Diabetic foot ulcers (DFUs) often lead to amputations. Limb salvage aims to preserve the lower extremity, but the complexity of care and uncertainty of healing can delay patients’ return to normal activities. This study aimed to understand military veterans’ preferences regarding limb salvage for DFUs, using a discrete choice experiment (DCE).
A DCE was conducted with 98 veterans with diabetes at the Baltimore Veterans Affairs Medical Center. Participants were presented with 10 choice sets involving different levels of postrecovery mobility, amputation levels, and future surgery risks. These attributes were developed through literature review and interviews. Data were analyzed using a multinomial logit model to estimate the utility of each attribute level and assess preference heterogeneity.
The study population was older (mean age 69 years), Black (61%), and male (94%). Half (53%) had a prior foot complication. Postrecovery mobility was the most important attribute (relative importance 53%), followed by amputation level (30%) and future surgery risk (18%). Veterans valued mobility highly, with significant utility differences between walking unaided and needing a wheelchair or scooter. They were willing to accept higher amputation levels to improve mobility.

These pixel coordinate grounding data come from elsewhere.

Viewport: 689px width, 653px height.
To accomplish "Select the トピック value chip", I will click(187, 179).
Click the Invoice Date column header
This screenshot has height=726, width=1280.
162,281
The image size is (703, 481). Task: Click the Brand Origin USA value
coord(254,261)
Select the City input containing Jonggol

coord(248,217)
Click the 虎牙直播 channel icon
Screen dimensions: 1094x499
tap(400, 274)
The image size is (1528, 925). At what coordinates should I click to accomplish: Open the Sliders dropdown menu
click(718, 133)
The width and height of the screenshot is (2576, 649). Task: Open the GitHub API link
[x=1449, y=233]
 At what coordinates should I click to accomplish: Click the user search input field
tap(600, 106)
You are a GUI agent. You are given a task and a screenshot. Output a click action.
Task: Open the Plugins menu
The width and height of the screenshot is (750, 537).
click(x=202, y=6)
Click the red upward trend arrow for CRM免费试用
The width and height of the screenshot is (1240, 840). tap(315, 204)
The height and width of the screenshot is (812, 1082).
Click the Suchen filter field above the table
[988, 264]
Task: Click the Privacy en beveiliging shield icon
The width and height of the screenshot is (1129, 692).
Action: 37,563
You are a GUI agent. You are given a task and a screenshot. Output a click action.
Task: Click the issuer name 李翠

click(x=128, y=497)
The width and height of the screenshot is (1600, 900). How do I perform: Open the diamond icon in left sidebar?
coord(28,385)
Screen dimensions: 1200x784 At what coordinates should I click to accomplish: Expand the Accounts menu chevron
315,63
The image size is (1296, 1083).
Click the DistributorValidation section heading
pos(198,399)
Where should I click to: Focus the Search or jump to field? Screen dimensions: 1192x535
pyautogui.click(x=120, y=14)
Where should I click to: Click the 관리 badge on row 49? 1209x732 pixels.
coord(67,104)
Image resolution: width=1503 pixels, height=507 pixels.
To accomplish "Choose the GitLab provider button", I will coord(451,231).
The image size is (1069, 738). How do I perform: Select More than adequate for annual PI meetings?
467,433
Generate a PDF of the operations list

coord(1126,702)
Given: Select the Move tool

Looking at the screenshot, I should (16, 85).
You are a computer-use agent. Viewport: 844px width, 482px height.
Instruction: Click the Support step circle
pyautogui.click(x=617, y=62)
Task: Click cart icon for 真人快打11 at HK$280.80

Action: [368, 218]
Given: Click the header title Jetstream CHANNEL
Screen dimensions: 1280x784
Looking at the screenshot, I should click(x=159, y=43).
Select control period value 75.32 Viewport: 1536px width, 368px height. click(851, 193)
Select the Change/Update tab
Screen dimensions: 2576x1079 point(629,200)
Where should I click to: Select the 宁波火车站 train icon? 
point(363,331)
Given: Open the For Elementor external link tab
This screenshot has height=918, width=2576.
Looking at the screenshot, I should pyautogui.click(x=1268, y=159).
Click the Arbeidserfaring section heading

Postrecovery mobility is a critical factor for veterans with DFUs, outweighing concerns about amputation level and future surgical risks. It should be a focus of shared decision-making. The study is limited by its single-site setting and study population. Broader research is needed. Understanding patient preferences through DCE can inform more patient-centered approaches to DFU management, potentially improving outcomes and satisfaction.